**Task to carry out**
From the forum discussion on the hakama below, reproduce word for word the passage that opens with "Makoto (sincerity/honesty), Gi" and ends with "samurai should live.".

**Text block**

● ● ●

You don't need to watch the feet to see if someone is doing a movement correctly.
During practice, hakama should be 4-6 inches above your feet anyway, but if sensei really wants to show us foot work, he'll hike up his hakama and tuck it in, and then show us.


----------



## yorkshirelad

Manny said:


> How importante is the hakama (skirt) in aikido? I feel it's a nice touch but I think is a little impractical too. Can an aikidoka train just in the judogi/gi (jacket and pants)?
> 
> Manny


 It depends on the style of Aikido you practise. In Iwama and aikikai Aikido, Hakama is emphasized, especially for yudansha. O'sensei would be annoyed at some who arrived at the dojo without it, claiming that they were training in their underwear. 

In Tomiki and Yoshinkan Aikido the hakama is emphasized less and sometimes not worn at all.


----------



## hussaf

There are many levels to the question you asked.  Mostly these refer to the umanori..or divided hakama (divided in the leg..vice a no-kidding skirt).

Chris made a good post pointing out some of the virtues related to each pleat in the hakama.  This concept is known as GoJo or the five virtues.  The ones Chris pointed out are a little bit different than the ones my group uses...but the differences are negligible...its like maybe one or two words difference.  Different groups have different ways in which they view the back two pleats...some count it as one, some don't count them, and some recognize them as two that make one.  Understand, this is based on the hakama as a garment worn by samurai.  Their original intent was as a ridding chap protecting the rider's legs from brush and other elements.  Since horse ownership was rare, it was generally relegated to samurai..hence the connection.  Here's our view of the pleats:

GoJo or five virtues (sometimes gotaku, I think...but we don't use that term)
Makoto (sincerity/honesty), Gi (wisdom), Rei (respect/etiquette/how to behave), Yuki (courage/valor/bravery), Jin (humanity/charity/kindness).  These five virtues act as a shield to protect us from vices that could stray us on our path to service, virtue, enlightenment.  All of these virtues were important to the samurai.  These virtues were all considered to be interconnected, so that without sincerity or wisdom, etiquette is impossible; without courage, benevolence cannot be offered.  These were reminders for how a samurai should live.

● ● ●

**Material provided**

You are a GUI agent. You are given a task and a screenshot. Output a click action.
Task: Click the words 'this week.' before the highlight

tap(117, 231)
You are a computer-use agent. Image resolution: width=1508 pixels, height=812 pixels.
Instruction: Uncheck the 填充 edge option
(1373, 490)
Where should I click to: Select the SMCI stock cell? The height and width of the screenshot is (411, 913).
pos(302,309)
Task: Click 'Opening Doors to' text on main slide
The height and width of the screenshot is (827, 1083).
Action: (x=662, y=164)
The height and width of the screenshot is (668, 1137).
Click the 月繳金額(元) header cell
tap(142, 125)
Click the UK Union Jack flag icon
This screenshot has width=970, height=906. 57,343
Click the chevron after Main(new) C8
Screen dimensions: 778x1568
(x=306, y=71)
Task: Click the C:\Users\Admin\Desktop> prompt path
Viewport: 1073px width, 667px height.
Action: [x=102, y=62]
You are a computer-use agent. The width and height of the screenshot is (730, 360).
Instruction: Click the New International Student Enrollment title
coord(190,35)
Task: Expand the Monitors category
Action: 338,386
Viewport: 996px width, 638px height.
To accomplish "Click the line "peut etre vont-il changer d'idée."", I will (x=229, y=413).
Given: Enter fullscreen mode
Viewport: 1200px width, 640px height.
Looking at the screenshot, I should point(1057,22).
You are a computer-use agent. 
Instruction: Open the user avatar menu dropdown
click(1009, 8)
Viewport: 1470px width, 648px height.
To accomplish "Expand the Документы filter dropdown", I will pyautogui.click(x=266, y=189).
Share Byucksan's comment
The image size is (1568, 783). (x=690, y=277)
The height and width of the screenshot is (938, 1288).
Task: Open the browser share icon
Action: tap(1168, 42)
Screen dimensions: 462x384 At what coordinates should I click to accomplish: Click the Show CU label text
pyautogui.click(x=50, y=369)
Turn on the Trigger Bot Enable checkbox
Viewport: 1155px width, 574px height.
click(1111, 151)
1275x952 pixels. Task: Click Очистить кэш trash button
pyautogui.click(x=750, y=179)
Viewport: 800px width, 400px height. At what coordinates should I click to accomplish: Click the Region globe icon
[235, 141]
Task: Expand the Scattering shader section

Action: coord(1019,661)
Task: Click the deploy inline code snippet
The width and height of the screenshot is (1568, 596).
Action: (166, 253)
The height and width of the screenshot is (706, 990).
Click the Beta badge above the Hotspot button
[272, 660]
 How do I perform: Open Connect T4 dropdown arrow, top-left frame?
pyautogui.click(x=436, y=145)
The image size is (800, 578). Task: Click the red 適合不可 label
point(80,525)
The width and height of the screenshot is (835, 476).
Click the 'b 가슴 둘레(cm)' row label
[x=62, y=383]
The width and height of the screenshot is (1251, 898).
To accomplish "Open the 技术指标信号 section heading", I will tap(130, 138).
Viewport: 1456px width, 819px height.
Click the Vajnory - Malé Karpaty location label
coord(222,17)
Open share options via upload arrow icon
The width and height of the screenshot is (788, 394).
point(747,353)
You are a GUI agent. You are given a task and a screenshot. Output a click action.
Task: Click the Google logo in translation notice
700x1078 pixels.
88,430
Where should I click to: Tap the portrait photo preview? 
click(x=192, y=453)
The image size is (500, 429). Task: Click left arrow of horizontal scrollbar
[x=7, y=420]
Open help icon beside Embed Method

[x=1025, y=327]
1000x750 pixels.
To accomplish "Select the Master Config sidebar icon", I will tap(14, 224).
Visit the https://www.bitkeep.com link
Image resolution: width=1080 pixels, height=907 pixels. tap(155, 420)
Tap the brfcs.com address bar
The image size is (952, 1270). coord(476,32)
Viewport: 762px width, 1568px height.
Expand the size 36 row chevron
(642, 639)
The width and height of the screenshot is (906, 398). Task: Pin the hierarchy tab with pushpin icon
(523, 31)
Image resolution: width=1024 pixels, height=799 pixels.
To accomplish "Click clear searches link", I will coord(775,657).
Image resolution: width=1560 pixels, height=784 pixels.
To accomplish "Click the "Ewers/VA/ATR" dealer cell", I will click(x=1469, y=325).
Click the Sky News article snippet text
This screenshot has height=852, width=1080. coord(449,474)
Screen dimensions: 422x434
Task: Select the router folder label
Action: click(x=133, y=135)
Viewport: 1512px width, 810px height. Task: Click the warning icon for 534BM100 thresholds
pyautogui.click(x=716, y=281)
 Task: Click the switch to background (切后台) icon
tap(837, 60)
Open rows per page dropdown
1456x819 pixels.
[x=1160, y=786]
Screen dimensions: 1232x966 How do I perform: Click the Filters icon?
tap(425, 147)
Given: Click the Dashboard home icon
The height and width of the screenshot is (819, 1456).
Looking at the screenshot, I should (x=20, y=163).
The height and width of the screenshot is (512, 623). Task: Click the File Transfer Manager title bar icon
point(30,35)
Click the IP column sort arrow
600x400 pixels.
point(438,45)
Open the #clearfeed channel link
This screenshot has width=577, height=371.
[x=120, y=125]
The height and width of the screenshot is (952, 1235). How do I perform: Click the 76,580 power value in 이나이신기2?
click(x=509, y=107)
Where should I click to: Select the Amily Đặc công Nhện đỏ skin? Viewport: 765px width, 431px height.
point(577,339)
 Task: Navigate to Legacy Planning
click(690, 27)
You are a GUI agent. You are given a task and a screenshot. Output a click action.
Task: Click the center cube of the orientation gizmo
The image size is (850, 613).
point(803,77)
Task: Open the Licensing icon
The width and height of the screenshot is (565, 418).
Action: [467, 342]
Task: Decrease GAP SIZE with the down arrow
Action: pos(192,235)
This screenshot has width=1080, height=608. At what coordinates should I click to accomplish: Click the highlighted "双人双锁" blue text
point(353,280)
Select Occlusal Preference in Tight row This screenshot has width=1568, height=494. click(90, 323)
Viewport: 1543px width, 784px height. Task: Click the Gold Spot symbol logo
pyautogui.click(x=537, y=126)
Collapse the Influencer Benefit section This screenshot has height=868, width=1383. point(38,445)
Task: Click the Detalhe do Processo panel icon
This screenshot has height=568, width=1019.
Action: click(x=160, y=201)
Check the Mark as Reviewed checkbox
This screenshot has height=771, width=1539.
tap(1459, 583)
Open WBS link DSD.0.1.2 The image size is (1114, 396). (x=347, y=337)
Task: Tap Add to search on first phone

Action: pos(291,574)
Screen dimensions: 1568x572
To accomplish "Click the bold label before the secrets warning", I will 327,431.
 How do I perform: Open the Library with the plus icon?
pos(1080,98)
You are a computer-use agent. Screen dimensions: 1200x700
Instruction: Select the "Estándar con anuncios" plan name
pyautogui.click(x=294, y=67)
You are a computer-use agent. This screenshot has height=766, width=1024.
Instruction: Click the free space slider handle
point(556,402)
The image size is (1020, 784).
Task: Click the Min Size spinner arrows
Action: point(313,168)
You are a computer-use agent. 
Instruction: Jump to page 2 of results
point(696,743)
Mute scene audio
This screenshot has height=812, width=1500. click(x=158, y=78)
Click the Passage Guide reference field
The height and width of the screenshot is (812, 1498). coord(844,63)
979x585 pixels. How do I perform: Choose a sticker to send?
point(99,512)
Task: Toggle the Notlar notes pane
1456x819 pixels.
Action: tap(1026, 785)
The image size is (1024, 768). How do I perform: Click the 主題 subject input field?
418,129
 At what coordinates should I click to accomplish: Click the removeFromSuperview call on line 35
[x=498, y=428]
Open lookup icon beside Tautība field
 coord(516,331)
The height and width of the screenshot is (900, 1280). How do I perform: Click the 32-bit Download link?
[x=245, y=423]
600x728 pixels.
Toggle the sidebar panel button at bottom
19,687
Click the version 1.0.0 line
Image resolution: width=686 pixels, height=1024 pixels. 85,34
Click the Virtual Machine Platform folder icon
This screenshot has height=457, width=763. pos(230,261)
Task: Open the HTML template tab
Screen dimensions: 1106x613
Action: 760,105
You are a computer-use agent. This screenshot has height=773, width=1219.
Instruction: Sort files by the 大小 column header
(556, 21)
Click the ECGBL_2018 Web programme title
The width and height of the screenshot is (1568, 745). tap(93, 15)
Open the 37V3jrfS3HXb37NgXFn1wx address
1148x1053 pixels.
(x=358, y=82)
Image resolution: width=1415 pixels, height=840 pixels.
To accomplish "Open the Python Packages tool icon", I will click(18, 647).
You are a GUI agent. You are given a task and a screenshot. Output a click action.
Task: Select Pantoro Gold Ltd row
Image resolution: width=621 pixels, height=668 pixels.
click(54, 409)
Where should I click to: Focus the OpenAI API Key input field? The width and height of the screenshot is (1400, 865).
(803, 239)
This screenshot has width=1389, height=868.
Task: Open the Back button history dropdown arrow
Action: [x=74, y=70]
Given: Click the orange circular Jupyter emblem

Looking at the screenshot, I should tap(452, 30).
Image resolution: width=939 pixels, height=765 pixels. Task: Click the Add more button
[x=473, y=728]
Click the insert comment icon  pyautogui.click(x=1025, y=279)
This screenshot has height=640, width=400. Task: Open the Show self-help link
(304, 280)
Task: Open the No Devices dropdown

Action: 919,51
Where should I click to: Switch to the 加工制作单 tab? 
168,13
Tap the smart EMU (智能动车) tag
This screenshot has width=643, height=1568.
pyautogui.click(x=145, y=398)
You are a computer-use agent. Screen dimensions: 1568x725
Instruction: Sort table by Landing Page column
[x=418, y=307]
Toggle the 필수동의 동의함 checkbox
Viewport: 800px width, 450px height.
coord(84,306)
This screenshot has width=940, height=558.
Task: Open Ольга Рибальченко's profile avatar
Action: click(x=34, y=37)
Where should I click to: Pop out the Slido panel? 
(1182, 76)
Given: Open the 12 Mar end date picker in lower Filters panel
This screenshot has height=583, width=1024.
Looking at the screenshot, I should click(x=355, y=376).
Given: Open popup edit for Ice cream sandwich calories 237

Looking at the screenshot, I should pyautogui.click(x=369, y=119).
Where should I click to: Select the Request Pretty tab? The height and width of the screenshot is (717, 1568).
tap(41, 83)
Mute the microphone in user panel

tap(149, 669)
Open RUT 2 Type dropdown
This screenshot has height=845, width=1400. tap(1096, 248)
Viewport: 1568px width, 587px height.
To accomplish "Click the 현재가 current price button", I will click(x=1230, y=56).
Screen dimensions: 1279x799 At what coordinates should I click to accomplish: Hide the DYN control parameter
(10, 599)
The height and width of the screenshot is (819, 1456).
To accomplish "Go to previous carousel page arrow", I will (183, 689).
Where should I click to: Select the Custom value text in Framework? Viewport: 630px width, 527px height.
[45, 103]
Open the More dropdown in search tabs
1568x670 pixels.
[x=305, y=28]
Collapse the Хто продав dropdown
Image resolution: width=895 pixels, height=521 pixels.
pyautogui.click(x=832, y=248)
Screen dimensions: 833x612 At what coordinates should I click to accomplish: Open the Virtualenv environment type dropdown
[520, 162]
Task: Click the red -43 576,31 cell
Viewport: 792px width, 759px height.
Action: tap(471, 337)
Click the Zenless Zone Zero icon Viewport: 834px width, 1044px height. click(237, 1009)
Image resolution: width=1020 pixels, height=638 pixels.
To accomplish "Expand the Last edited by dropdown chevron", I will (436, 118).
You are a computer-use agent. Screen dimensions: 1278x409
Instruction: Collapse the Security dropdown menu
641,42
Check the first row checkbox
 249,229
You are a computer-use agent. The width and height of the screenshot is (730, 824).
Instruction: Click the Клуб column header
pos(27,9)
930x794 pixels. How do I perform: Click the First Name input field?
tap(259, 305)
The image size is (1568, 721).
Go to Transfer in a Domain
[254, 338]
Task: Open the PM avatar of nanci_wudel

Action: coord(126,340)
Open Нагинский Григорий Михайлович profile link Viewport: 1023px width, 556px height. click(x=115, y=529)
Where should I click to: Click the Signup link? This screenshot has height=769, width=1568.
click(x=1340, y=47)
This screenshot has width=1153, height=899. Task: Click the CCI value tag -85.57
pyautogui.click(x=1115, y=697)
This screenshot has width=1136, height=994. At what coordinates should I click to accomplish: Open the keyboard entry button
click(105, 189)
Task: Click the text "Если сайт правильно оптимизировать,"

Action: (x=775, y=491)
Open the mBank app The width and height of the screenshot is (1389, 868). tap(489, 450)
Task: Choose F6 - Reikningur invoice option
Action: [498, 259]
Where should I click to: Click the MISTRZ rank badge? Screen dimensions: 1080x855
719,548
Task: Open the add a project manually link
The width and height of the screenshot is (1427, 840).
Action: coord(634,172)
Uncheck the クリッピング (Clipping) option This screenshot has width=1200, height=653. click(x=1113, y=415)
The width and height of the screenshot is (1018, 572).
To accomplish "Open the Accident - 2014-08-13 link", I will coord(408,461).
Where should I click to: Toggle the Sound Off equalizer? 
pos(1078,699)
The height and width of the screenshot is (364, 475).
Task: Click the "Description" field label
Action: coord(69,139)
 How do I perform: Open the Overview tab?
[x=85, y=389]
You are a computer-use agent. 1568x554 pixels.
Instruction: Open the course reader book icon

● ● ●

**Correct output**
Makoto (sincerity/honesty), Gi (wisdom), Rei (respect/etiquette/how to behave), Yuki (courage/valor/bravery), Jin (humanity/charity/kindness).  These five virtues act as a shield to protect us from vices that could stray us on our path to service, virtue, enlightenment.  All of these virtues were important to the samurai.  These virtues were all considered to be interconnected, so that without sincerity or wisdom, etiquette is impossible; without courage, benevolence cannot be offered.  These were reminders for how a samurai should live.